Seed match regions for miR-363 and miR-582-5p in the 3′UTRs of Bim (BCL211), Caspase 3 (CASP3), and Caspase 9 (CASP9), with arrows over mutagenized bases in 3′UTR mutant constructs (A). Immunoblots of Caspase 3 and Caspase 9 for miR-582-5p- or anti-miR-582-5p, three to four days post-transfection of miR-582-5p (+) or control miRNA (–), or anti-miR-582-5p (+) or control scrambled anti-miR (–) Full blots are provided in the supplemental data for single lanes shown, depicting several samples per blot which represent separate transfection wells (B). Immunoblots of Bim and Caspase for miR-363- or anti-miR-363, three to four days post-transfection of miR-582-5p (+) or control miRNA (–), or anti-miR-582-5p (+) or control scrambled anti-miR (–) (C). PARP cleavage immunoblot with forced expression of miR-363 (D). 3′UTR luciferase reporter activitymiR-363 for Caspase 3Bim, or control plasmid (E–F), and for miR-582-5p for Caspase 3 and Caspase 9 or control plasmid (G–H), after correction with control miRNA and control plasmid to yield % maximal activity. 3′-UTR luciferase reporter activity for wild-type and mutagenized BIM and CASP3 target 3′-UTR putative binding sites for miR-582-5p or miR-363 compared to control miR (I). p-values for two-column experiments are derived from Student’s t-tests and for multi-column experiments are derived from two-way ANOVA, with *, p<.05, **, p<.01, ***, p<.001, ****, p<.0001. All blots are representative of several (three or more) separate experiments/transfections, with two to three wells per group per experiment.

Figure 5. Caspase 3 and Bim are critical targets of miR-582-5p and miR-363.

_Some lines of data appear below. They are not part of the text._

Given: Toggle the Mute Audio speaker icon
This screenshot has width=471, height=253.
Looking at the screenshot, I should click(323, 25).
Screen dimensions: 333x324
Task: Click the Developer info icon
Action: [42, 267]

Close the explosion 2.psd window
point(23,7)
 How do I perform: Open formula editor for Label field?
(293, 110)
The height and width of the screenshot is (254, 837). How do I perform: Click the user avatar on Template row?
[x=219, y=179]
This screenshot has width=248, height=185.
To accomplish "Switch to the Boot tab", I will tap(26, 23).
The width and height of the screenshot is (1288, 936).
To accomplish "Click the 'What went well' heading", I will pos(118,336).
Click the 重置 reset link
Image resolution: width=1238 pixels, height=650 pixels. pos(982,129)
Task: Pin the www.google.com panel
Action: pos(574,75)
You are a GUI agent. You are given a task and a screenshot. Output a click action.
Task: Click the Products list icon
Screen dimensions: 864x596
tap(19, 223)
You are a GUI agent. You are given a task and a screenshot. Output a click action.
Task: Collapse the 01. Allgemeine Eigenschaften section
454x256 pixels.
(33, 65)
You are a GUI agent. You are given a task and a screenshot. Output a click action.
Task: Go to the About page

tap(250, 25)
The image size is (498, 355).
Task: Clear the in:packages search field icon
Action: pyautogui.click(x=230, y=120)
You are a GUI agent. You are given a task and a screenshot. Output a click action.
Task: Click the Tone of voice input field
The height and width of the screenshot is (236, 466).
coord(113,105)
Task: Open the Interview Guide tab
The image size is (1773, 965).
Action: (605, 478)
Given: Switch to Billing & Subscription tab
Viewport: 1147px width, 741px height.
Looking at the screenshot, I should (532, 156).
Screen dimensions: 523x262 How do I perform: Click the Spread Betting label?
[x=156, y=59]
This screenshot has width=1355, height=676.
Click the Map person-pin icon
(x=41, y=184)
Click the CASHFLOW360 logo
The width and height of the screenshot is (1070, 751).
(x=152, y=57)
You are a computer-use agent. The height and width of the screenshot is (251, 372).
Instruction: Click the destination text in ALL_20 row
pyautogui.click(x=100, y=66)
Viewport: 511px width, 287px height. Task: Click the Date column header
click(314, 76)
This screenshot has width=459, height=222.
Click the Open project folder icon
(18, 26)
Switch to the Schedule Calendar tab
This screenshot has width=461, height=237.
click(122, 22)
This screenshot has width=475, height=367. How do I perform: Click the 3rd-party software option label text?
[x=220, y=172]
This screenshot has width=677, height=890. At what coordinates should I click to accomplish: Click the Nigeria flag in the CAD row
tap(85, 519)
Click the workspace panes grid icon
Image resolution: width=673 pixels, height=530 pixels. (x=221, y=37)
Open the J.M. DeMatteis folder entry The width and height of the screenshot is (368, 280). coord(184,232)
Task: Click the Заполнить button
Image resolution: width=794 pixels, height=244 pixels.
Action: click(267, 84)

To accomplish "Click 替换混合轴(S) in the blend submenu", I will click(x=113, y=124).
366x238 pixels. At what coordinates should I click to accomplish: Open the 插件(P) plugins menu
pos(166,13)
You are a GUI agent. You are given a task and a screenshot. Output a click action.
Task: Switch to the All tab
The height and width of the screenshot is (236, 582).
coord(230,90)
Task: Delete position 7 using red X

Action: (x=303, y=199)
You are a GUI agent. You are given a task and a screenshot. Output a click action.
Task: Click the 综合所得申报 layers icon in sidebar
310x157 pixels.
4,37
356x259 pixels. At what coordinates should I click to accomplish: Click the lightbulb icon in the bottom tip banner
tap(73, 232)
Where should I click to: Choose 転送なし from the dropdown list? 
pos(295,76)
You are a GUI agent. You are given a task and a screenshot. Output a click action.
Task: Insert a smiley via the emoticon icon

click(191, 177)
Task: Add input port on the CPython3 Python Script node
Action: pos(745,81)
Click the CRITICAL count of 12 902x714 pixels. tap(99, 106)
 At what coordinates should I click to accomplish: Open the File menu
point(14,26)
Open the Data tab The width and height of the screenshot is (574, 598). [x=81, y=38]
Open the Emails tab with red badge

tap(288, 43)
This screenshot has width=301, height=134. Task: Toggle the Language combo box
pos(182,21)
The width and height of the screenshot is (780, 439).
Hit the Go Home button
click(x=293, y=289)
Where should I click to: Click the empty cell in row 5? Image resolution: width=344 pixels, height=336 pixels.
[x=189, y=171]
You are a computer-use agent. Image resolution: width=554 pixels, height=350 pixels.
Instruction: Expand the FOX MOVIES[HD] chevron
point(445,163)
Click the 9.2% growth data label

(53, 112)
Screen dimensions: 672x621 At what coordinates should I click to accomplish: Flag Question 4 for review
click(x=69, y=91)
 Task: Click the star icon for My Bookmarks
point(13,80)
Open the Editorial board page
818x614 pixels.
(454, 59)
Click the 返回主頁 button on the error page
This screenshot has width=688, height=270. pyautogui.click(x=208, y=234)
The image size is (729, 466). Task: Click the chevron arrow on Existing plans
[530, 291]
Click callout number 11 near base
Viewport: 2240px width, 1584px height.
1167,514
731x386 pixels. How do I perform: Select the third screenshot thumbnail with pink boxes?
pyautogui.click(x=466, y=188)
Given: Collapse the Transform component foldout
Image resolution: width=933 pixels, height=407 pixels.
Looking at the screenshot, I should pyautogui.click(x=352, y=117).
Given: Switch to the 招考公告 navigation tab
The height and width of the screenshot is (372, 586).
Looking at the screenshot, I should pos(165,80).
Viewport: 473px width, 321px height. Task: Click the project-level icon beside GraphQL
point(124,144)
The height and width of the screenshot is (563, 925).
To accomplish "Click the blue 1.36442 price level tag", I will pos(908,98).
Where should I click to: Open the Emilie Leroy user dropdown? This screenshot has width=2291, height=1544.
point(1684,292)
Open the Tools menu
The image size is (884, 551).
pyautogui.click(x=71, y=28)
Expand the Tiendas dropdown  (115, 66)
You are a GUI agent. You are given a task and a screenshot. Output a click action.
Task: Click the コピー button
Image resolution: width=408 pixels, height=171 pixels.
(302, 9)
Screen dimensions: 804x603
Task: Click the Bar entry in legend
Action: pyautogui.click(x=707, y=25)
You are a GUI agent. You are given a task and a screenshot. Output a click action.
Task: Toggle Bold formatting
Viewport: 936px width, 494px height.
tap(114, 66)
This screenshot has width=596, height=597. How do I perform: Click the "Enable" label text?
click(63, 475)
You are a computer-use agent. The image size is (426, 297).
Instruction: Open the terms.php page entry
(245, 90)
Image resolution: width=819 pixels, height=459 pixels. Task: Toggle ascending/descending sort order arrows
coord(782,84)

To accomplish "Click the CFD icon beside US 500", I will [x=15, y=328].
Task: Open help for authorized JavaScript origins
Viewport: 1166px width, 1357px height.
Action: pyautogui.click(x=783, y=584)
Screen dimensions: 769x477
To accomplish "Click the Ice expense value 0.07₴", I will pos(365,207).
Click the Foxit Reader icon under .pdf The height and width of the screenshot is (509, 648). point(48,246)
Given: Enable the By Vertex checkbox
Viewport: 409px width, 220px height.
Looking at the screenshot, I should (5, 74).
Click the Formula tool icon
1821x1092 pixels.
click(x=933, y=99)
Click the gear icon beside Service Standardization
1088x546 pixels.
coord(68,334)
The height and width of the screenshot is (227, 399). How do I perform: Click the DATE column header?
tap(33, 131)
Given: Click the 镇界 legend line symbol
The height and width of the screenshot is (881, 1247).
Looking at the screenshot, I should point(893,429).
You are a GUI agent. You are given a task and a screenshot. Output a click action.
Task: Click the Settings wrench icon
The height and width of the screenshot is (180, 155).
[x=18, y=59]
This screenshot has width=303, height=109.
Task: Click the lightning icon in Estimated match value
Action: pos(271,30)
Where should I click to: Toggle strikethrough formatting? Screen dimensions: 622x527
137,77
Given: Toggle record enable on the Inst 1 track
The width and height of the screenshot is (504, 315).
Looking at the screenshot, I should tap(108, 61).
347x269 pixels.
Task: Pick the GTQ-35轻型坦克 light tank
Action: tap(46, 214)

0822 cell numbers Bim siRNA and anti-miR-363 rescue experiment with si- and anti-miRNA scrambled controls (A). Bim immunoblot for similar conditions (B). Caspase 3 immunoblot with siRNA treatment (B) as well as 0822 cell numbers for Caspase 3 siRNA and anti-miR-582-5p rescue experiment with si- and anti-miRNA scrambled controls (C). GBM stem cell numbers following transient transfection with anti-miR-582-5p (grey columns) compared to anti-miRNA scrambled controls, with ZVAD caspase inhibitor treatment rescue (D). One-way ANOVA with Bonferroni’s post-test to compare all columns was used to generate p-values. p-values are represented as *, p<.05, **, p<.01, ***, p<.001 Experiments are representative of three or more separate experiments per panel with up to six separate wells per group.

Figure 6. The apoptotic cascade.

A graphical representation of the miRNAs 582-5p and 363 targeting and decreasing expression of multiple apoptotic pathway components.